◆ HOW TO COMPLETE THIS TASK ◆
Because the lines must stay identical, write out the data without changing anything.

=====

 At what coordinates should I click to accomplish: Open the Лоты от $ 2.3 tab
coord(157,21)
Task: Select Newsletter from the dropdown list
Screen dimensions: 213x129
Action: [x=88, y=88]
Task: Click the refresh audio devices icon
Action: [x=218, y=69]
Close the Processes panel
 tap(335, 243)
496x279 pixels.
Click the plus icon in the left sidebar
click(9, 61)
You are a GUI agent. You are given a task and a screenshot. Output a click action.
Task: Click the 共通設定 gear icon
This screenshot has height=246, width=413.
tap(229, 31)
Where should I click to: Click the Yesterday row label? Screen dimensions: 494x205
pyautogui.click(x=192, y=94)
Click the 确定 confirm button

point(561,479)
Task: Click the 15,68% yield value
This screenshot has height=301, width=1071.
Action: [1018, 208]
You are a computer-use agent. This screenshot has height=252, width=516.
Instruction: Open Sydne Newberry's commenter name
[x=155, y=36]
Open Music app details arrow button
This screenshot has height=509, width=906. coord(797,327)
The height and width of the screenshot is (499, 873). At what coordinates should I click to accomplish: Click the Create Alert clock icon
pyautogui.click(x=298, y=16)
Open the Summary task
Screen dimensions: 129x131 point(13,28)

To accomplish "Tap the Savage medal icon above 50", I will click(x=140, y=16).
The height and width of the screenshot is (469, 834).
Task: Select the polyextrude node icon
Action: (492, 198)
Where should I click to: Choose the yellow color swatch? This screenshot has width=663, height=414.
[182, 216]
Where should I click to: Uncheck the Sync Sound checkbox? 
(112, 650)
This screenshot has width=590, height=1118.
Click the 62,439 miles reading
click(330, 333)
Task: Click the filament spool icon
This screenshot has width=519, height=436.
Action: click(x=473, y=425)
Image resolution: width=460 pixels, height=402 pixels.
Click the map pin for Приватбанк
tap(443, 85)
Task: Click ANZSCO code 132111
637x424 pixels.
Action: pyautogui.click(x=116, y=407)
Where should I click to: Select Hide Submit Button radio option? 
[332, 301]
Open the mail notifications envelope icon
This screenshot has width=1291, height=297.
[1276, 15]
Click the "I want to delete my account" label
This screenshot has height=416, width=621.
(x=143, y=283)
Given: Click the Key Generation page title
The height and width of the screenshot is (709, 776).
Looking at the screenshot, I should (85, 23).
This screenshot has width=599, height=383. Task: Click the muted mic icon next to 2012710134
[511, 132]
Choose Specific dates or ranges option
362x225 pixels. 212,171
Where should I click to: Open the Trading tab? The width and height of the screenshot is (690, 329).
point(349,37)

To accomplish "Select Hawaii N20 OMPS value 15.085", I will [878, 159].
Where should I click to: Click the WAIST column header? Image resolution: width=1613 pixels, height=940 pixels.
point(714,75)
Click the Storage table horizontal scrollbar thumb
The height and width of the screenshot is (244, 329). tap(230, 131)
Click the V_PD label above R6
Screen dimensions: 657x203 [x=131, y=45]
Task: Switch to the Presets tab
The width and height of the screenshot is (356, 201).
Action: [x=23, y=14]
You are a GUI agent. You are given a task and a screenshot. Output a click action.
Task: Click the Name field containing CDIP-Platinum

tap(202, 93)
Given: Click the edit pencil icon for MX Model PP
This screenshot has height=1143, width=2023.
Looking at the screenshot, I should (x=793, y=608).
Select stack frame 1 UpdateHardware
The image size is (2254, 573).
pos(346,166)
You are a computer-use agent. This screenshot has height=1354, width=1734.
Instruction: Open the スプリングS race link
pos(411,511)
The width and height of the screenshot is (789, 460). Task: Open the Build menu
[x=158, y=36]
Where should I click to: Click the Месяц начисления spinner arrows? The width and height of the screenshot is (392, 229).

=====

◆ RESPONSE TO THIS TASK ◆
 At what coordinates should I click to accomplish: Open the Лоты от $ 2.3 tab
coord(157,21)
Task: Select Newsletter from the dropdown list
Screen dimensions: 213x129
Action: [x=88, y=88]
Task: Click the refresh audio devices icon
Action: [x=218, y=69]
Close the Processes panel
 tap(335, 243)
496x279 pixels.
Click the plus icon in the left sidebar
click(9, 61)
You are a GUI agent. You are given a task and a screenshot. Output a click action.
Task: Click the 共通設定 gear icon
This screenshot has height=246, width=413.
tap(229, 31)
Where should I click to: Click the Yesterday row label? Screen dimensions: 494x205
pyautogui.click(x=192, y=94)
Click the 确定 confirm button

point(561,479)
Task: Click the 15,68% yield value
This screenshot has height=301, width=1071.
Action: [1018, 208]
You are a computer-use agent. This screenshot has height=252, width=516.
Instruction: Open Sydne Newberry's commenter name
[x=155, y=36]
Open Music app details arrow button
This screenshot has height=509, width=906. coord(797,327)
The height and width of the screenshot is (499, 873). At what coordinates should I click to accomplish: Click the Create Alert clock icon
pyautogui.click(x=298, y=16)
Open the Summary task
Screen dimensions: 129x131 point(13,28)

To accomplish "Tap the Savage medal icon above 50", I will click(x=140, y=16).
The height and width of the screenshot is (469, 834).
Task: Select the polyextrude node icon
Action: (492, 198)
Where should I click to: Choose the yellow color swatch? This screenshot has width=663, height=414.
[182, 216]
Where should I click to: Uncheck the Sync Sound checkbox? 
(112, 650)
This screenshot has width=590, height=1118.
Click the 62,439 miles reading
click(330, 333)
Task: Click the filament spool icon
This screenshot has width=519, height=436.
Action: click(x=473, y=425)
Image resolution: width=460 pixels, height=402 pixels.
Click the map pin for Приватбанк
tap(443, 85)
Task: Click ANZSCO code 132111
637x424 pixels.
Action: pyautogui.click(x=116, y=407)
Where should I click to: Select Hide Submit Button radio option? 
[332, 301]
Open the mail notifications envelope icon
This screenshot has width=1291, height=297.
[1276, 15]
Click the "I want to delete my account" label
This screenshot has height=416, width=621.
(x=143, y=283)
Given: Click the Key Generation page title
The height and width of the screenshot is (709, 776).
Looking at the screenshot, I should (85, 23).
This screenshot has width=599, height=383. Task: Click the muted mic icon next to 2012710134
[511, 132]
Choose Specific dates or ranges option
362x225 pixels. 212,171
Where should I click to: Open the Trading tab? The width and height of the screenshot is (690, 329).
point(349,37)

To accomplish "Select Hawaii N20 OMPS value 15.085", I will [878, 159].
Where should I click to: Click the WAIST column header? Image resolution: width=1613 pixels, height=940 pixels.
point(714,75)
Click the Storage table horizontal scrollbar thumb
The height and width of the screenshot is (244, 329). tap(230, 131)
Click the V_PD label above R6
Screen dimensions: 657x203 [x=131, y=45]
Task: Switch to the Presets tab
The width and height of the screenshot is (356, 201).
Action: [x=23, y=14]
You are a GUI agent. You are given a task and a screenshot. Output a click action.
Task: Click the Name field containing CDIP-Platinum

tap(202, 93)
Given: Click the edit pencil icon for MX Model PP
This screenshot has height=1143, width=2023.
Looking at the screenshot, I should (x=793, y=608).
Select stack frame 1 UpdateHardware
The image size is (2254, 573).
pos(346,166)
You are a computer-use agent. This screenshot has height=1354, width=1734.
Instruction: Open the スプリングS race link
pos(411,511)
The width and height of the screenshot is (789, 460). Task: Open the Build menu
[x=158, y=36]
Where should I click to: Click the Месяц начисления spinner arrows? The width and height of the screenshot is (392, 229).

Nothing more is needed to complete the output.